Islam and Muslims have been in the news lately, for all the wrong reasons.

Sa`d ibn Abi Waqqas, a relative of the Prophet Mohammed, is traditionally credited with having introduced Islam to China. As head of a diplomatic mission dispatched by the Rashidun Caliphate, he was received by Emperor Gaozong of the Tang dynasty, in AD651.

He wasn’t the first Muslim on Chinese soil, however; there had been Muslim traders in ports such as Guangzhou and Quanzhou, in Fujian province, prior to his arrival. The outcome of his mission was that the emperor allowed a mosque to be built in Guangzhou. Huaisheng Mosque (also known as the Lighthouse Mosque), China’s first, still stands in Yuexiu district, though the present structure dates from 1695.

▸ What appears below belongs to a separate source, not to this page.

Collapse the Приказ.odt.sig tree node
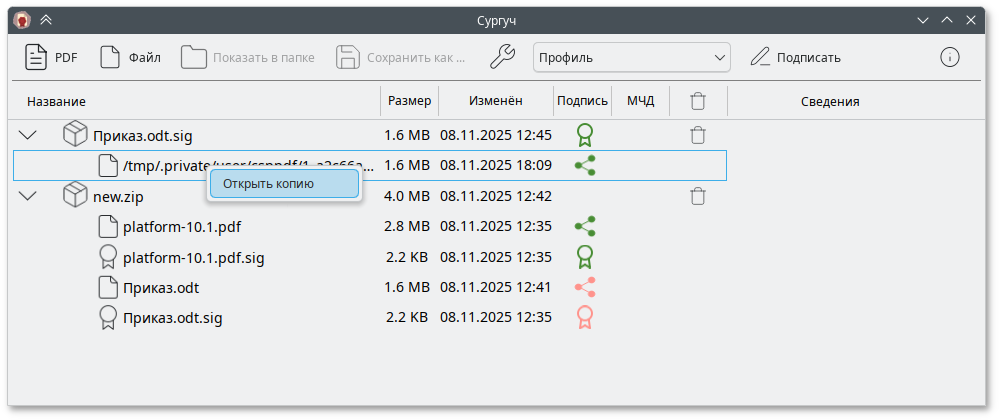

During and after the Tang period, Muslims continued to arrive in China but their faith and customs set them apart from the Han Chinese majority. During the Yuan dynasty (1271-1368), the Mongol ruling caste elevated Central Asians, a majority of whom were Muslims, to the second highest caste in Chinese society, and many held high positions in government. During the subsequent Ming dynasty (1368- 1644), many Muslims were assimilated into Han society through intermarriage, though the majority kept their faith, but the policies of the Qing dynasty (1644-1911) towards Muslims tended towards repression.

Some estimates put the number of Muslims in China today at 20 million.